Starring Joaquin Phoenix, the film is an alarm call for the deforestation and biodiversity loss that's taking place all over the world as a result of devastating bushfires, droughts, floods, and storms. It isn't surprising that Phoenix is involved in this project. He was recently arrested at a protest organised by Jane Fonda in Washington DC and explained his goal with this film is to raise awareness about the meat and dairy industry's effect on climate change.
We have a personal responsibility to make changes in our own lives and act now.
"The fact is we are clear cutting and burning rainforests and seeing the negative effects of those actions worldwide," Phoenix said in a statement released on Friday. "People don't realise there's still time, but only if we act now and make sweeping changes to our consumption. We can't wait for governments to solve these problems for us. We can't wait until the election to try to make these changes. We have a personal responsibility to make changes in our own lives and act now."

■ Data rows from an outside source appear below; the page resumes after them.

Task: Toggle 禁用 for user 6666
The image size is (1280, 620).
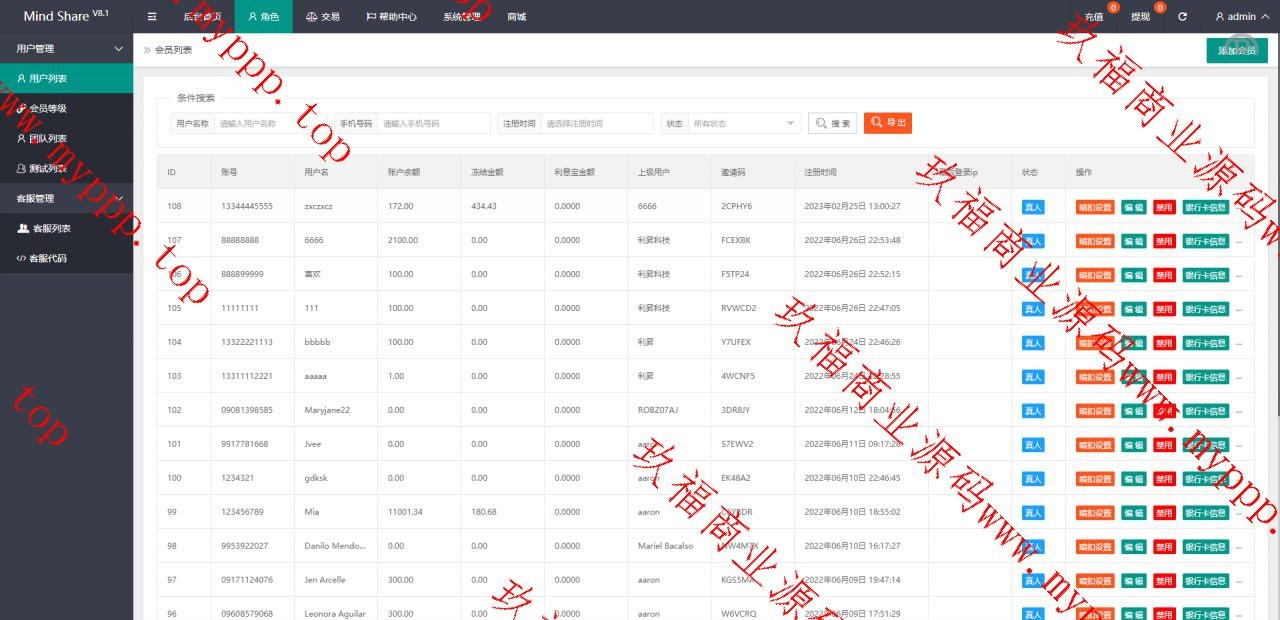Action: 1163,241
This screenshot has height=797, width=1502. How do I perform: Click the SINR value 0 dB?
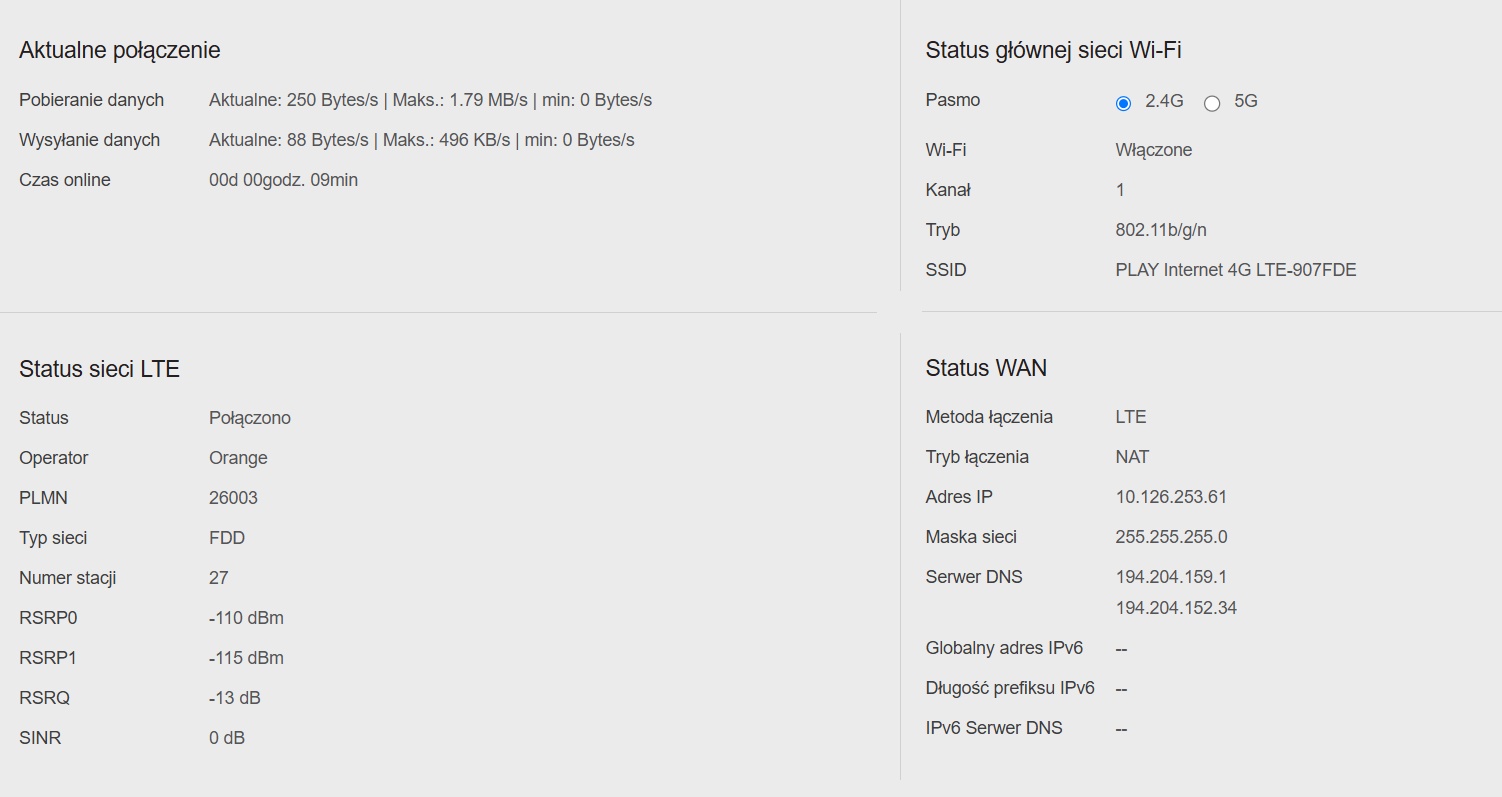(227, 738)
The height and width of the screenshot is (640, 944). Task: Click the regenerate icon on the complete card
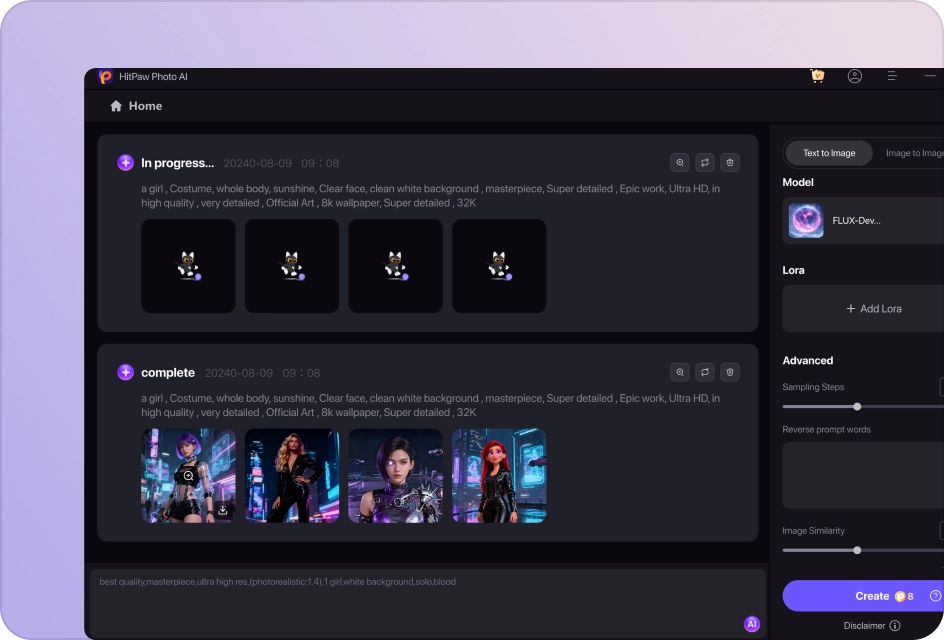click(x=704, y=371)
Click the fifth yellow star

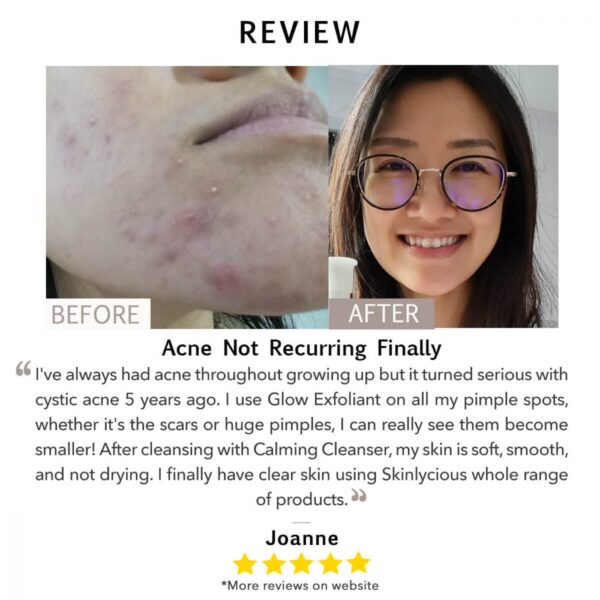click(x=358, y=564)
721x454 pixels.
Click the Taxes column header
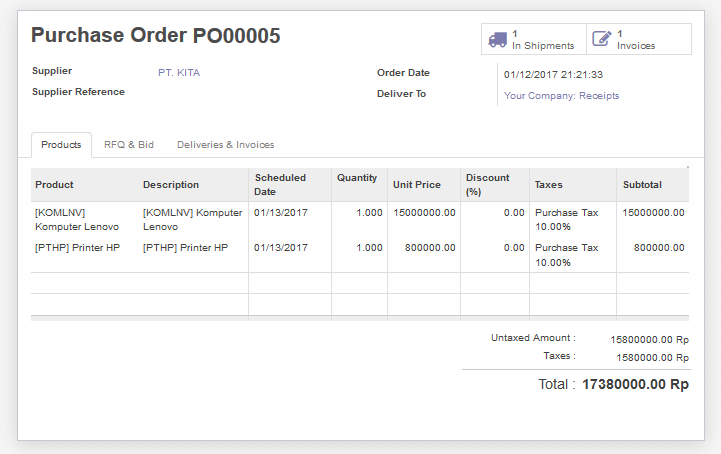548,185
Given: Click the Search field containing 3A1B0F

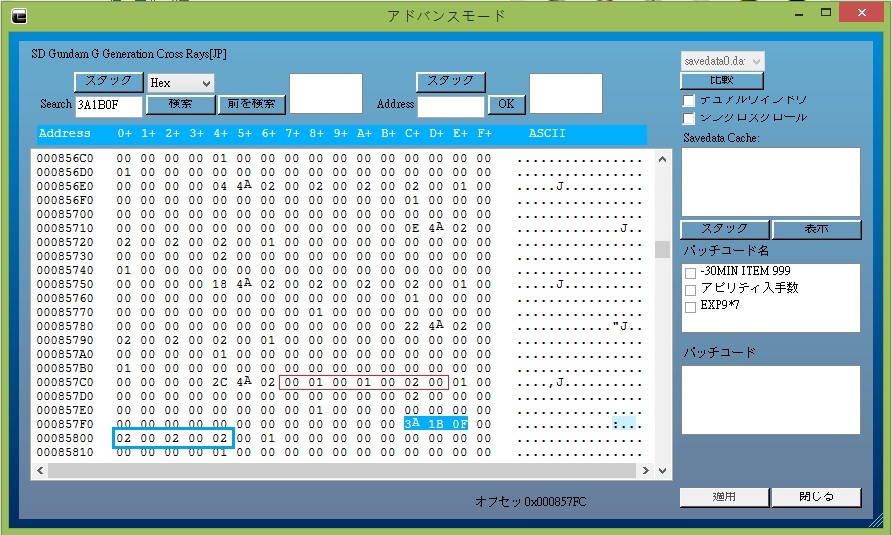Looking at the screenshot, I should 109,104.
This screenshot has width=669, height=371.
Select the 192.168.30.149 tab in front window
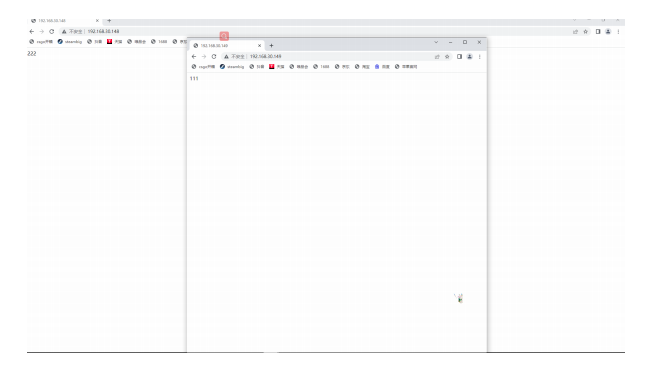click(227, 45)
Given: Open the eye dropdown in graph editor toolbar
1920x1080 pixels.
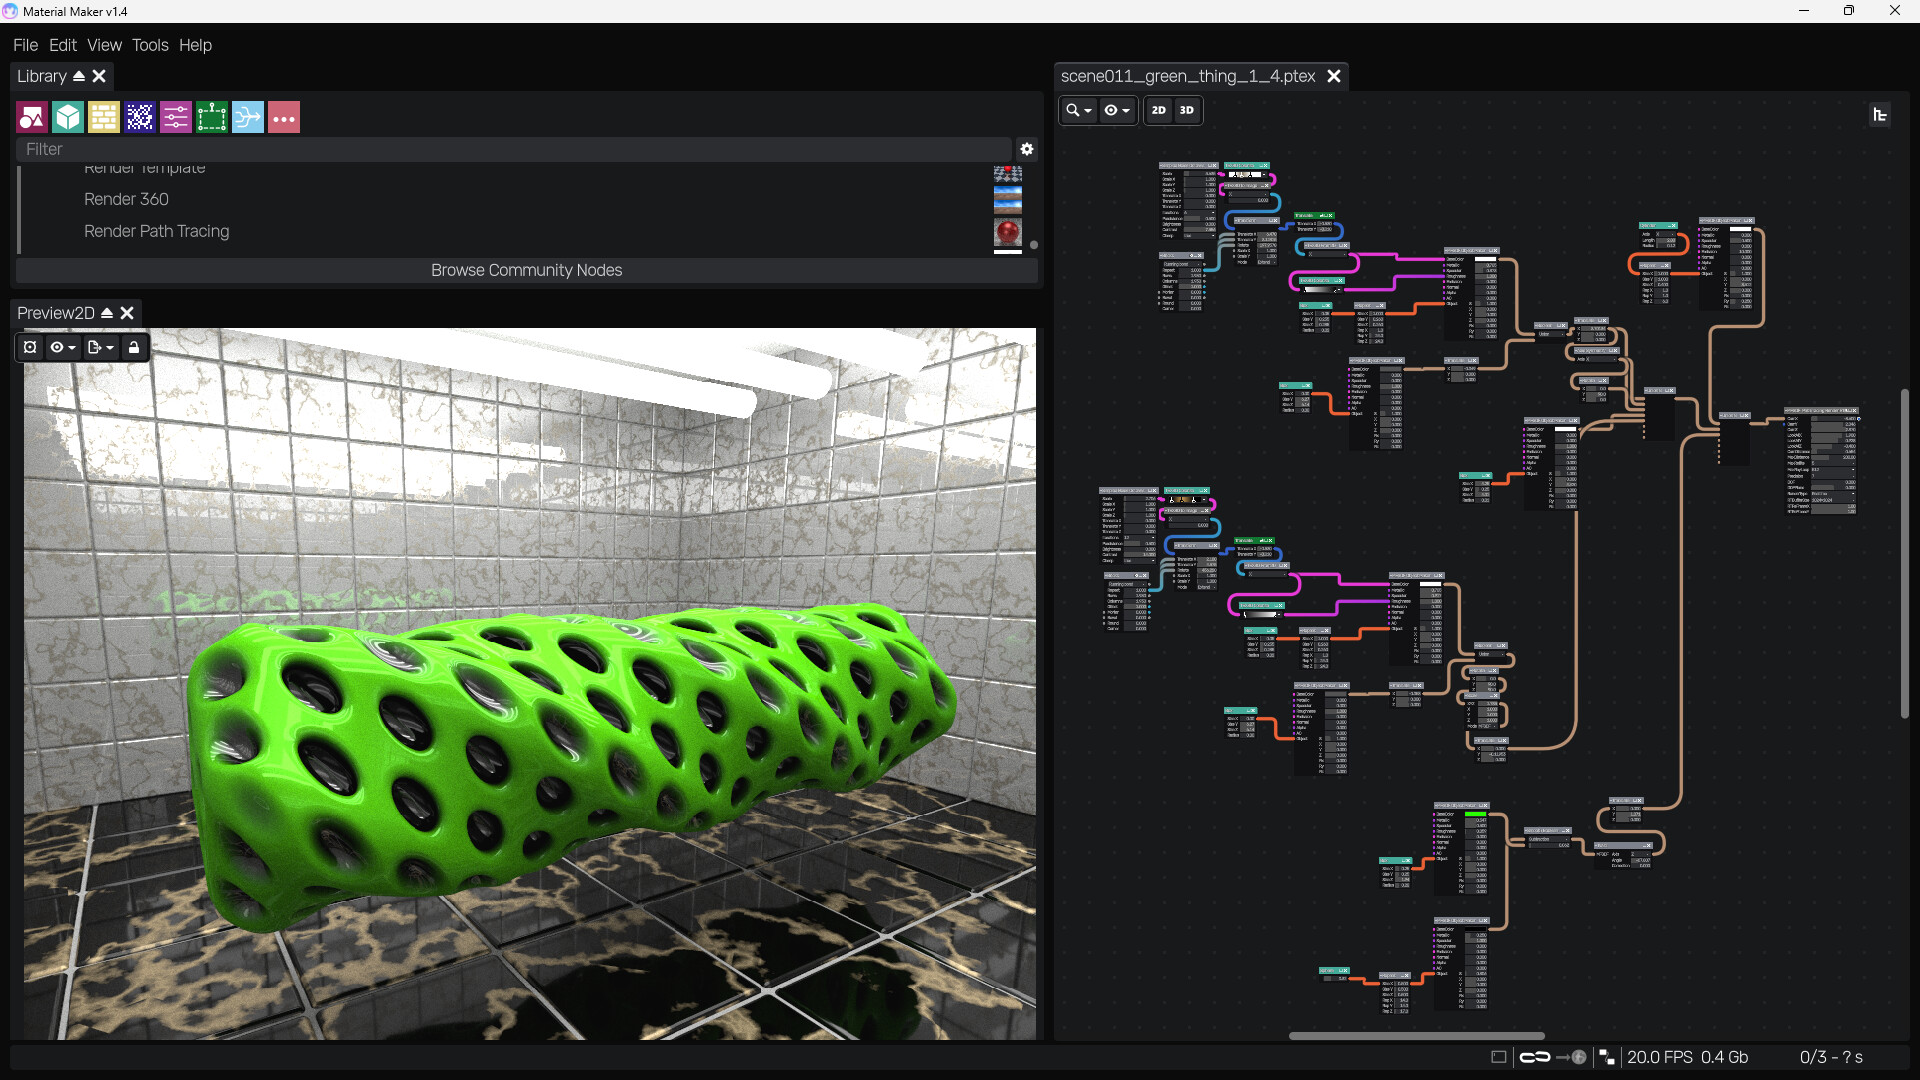Looking at the screenshot, I should [1117, 110].
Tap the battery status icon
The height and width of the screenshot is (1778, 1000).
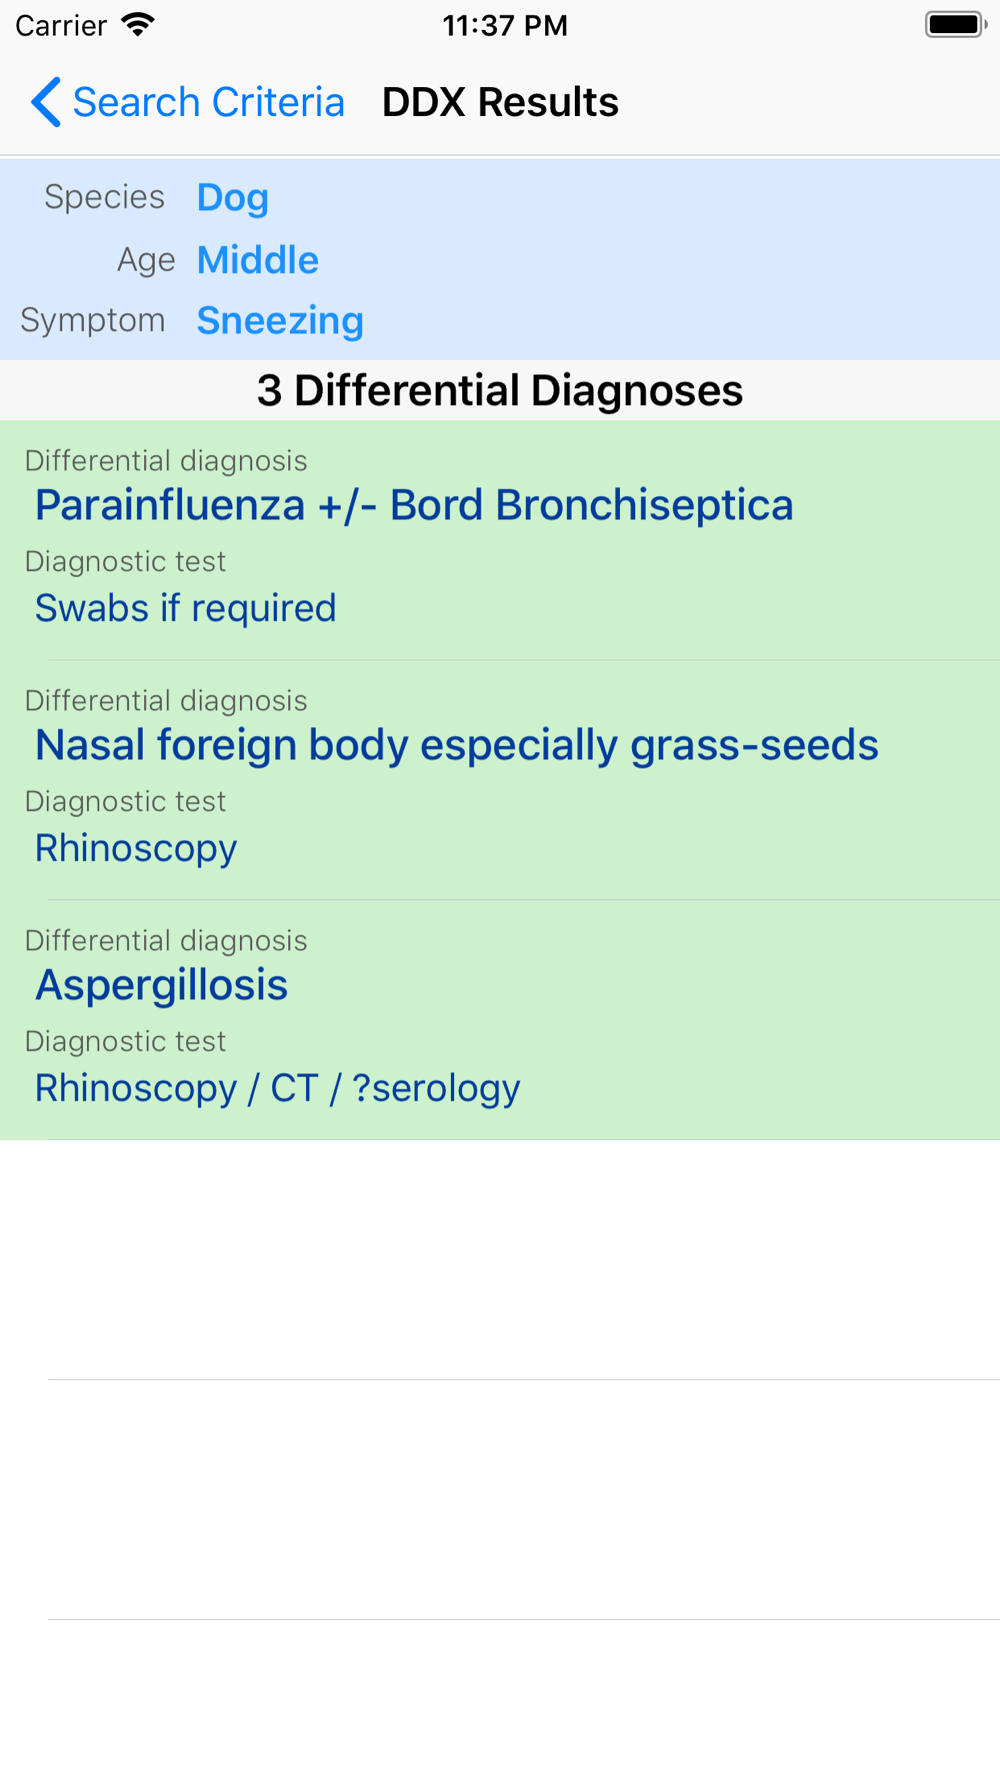tap(955, 25)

Phoenix stars in the film alongside Rosario Dawson, Matthew Modine Oona Chaplin, Adria Arjona, Albert Hammond Jr, and Q'orianka Kilcher, who all play doctors and surgeons trying to save a fictitious patient.
Guardians of Life starts with a tense scene in an operating theatre. Phoenix enters the room to — it appears — perform an emergency, life-saving procedures on a patient who is dying on a surgical table. "What have we got? Who knows the history?" he asks. Everyone in the theatre immediate starts reporting the status of the patient back to him, saying, "wildfires approaching, she was frantic. Collapsed," before explaining in more detail everything that is wrong with the patient medically.
From here, it becomes even more intense until, eventually, the patient dies. The doctor (Phoenix) leaves the room, too emotional to call the time of death. But as they all turn to leave the room, one of the medical staff walks back to the patient to give further CPR until the heart rate picks back up. She removes her hands to reveal the "patient" is in fact the world. First we see an aerial view of a burning Brazil, before the globe spins around to reveal Australia, almost entirely engulfed by bushfires.